When asked about Erdoğan’s comments, a State Department spokesperson said “We urge Turkey at every level and opportunity not to retain the S-400 system and to refrain from purchasing any additional Russian military equipment.”
Washington has repeatedly warned that further deliveries will almost certainly spark new punitive economic measures against Ankara. Following its first procurement of the defense system last year, Turkey’s Defense Industry Directorate, its Head Ismail Demir and 3 staffers were targeted by US sanctions.
“We continue to make clear to Turkey that any significant new Russian arms purchases would risk triggering CAATSA 231 sanctions separate from and in addition to those imposed in December 2020,” stated the spokesperson, citing the US’ 2017 Countering America’s Adversaries Through Sanctions Act.

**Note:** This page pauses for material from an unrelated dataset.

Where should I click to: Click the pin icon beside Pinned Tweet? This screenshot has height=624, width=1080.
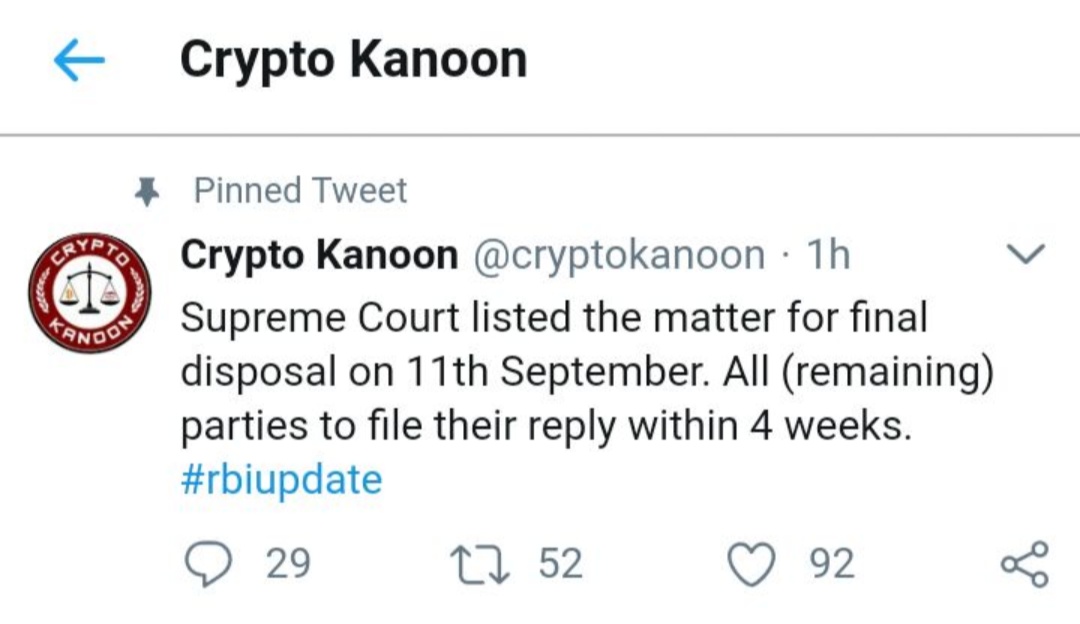[147, 193]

Not quite ready to abandon the diplomatic route to resolve the dispute, the State Department source said that the US continues to regard Turkey as an ally and friend, while continuing to seek ways to strengthen the bilateral partnership “even when we disagree.”
Meanwhile, Erdoğan also claimed that US President Joe Biden never raised the issue of alleged human rights violations during their talks on the sidelines of a NATO summit in Brussels last June, “because we don’t have any problems of that nature in terms of freedoms, Turkey is incomparably free.”
Human Rights Watch has accused the authoritarian Turkish leader of consolidating his power by the passage of legislation that contravenes international human rights obligations, while documentation by the Committee to Protect Journalists (CPJ) found Turkey a top offender in imprisoning reporters.
Erdoğan is slated to travel to Russia for meetings with his counterpart Vladimir Putin tomorrow. While Ankara’s second purchase of S-400s are likely to be discussed, a Turkish official speaking on condition of anonymity told Reuters that the two leaders will focus on violence in northwestern Syria.
Moscow and Ankara have both deployed troops to back opposing sides in the Syrian Civil War. Russia has been helping close ally Syrian President Bashar al-Assad regain control of territory after a decade of conflict, while Turkey backs insurgent groups fighting to topple the ruling regime.